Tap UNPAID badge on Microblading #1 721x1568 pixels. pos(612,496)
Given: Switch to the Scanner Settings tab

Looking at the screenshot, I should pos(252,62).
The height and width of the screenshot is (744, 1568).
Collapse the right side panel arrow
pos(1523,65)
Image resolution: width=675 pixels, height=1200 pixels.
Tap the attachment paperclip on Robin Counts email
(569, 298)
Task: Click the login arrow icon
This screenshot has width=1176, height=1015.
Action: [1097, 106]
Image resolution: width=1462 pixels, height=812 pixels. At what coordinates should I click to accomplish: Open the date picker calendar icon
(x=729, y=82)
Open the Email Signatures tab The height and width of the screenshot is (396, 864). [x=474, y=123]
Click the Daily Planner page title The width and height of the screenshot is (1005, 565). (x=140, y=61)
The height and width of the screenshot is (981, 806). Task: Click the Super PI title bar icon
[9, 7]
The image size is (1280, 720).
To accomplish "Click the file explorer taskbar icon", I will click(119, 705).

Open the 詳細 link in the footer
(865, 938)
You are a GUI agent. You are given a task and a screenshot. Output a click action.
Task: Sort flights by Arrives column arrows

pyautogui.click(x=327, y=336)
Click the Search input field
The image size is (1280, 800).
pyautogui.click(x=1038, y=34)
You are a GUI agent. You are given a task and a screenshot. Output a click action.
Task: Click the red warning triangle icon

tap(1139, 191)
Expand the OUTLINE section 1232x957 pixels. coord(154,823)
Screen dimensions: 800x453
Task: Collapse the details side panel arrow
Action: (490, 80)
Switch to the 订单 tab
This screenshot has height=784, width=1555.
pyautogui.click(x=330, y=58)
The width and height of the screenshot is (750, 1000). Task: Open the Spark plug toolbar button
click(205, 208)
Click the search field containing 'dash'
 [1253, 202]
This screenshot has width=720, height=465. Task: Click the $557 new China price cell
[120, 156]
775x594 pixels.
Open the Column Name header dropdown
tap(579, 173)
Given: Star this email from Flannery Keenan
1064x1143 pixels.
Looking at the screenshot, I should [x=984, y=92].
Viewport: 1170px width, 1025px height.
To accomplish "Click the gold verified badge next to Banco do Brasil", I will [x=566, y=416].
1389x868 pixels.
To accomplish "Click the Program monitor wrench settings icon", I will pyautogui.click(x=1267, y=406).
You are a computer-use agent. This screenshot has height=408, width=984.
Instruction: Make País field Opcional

━━━━━━

STATED TASK
Can you rewrite all the records above with "paperclip" changed to "paper clip" and everything else kept the same?

ANSWER FOR THIS EXERCISE
Tap UNPAID badge on Microblading #1 721x1568 pixels. pos(612,496)
Given: Switch to the Scanner Settings tab

Looking at the screenshot, I should pos(252,62).
The height and width of the screenshot is (744, 1568).
Collapse the right side panel arrow
pos(1523,65)
Image resolution: width=675 pixels, height=1200 pixels.
Tap the attachment paper clip on Robin Counts email
(569, 298)
Task: Click the login arrow icon
This screenshot has width=1176, height=1015.
Action: [1097, 106]
Image resolution: width=1462 pixels, height=812 pixels. At what coordinates should I click to accomplish: Open the date picker calendar icon
(x=729, y=82)
Open the Email Signatures tab The height and width of the screenshot is (396, 864). [x=474, y=123]
Click the Daily Planner page title The width and height of the screenshot is (1005, 565). (x=140, y=61)
The height and width of the screenshot is (981, 806). Task: Click the Super PI title bar icon
[9, 7]
The image size is (1280, 720).
To accomplish "Click the file explorer taskbar icon", I will click(119, 705).

Open the 詳細 link in the footer
(865, 938)
You are a GUI agent. You are given a task and a screenshot. Output a click action.
Task: Sort flights by Arrives column arrows

pyautogui.click(x=327, y=336)
Click the Search input field
The image size is (1280, 800).
pyautogui.click(x=1038, y=34)
You are a GUI agent. You are given a task and a screenshot. Output a click action.
Task: Click the red warning triangle icon

tap(1139, 191)
Expand the OUTLINE section 1232x957 pixels. coord(154,823)
Screen dimensions: 800x453
Task: Collapse the details side panel arrow
Action: (490, 80)
Switch to the 订单 tab
This screenshot has height=784, width=1555.
pyautogui.click(x=330, y=58)
The width and height of the screenshot is (750, 1000). Task: Open the Spark plug toolbar button
click(205, 208)
Click the search field containing 'dash'
 [1253, 202]
This screenshot has width=720, height=465. Task: Click the $557 new China price cell
[120, 156]
775x594 pixels.
Open the Column Name header dropdown
tap(579, 173)
Given: Star this email from Flannery Keenan
1064x1143 pixels.
Looking at the screenshot, I should [x=984, y=92].
Viewport: 1170px width, 1025px height.
To accomplish "Click the gold verified badge next to Banco do Brasil", I will [x=566, y=416].
1389x868 pixels.
To accomplish "Click the Program monitor wrench settings icon", I will pyautogui.click(x=1267, y=406).
You are a computer-use agent. This screenshot has height=408, width=984.
Instruction: Make País field Opcional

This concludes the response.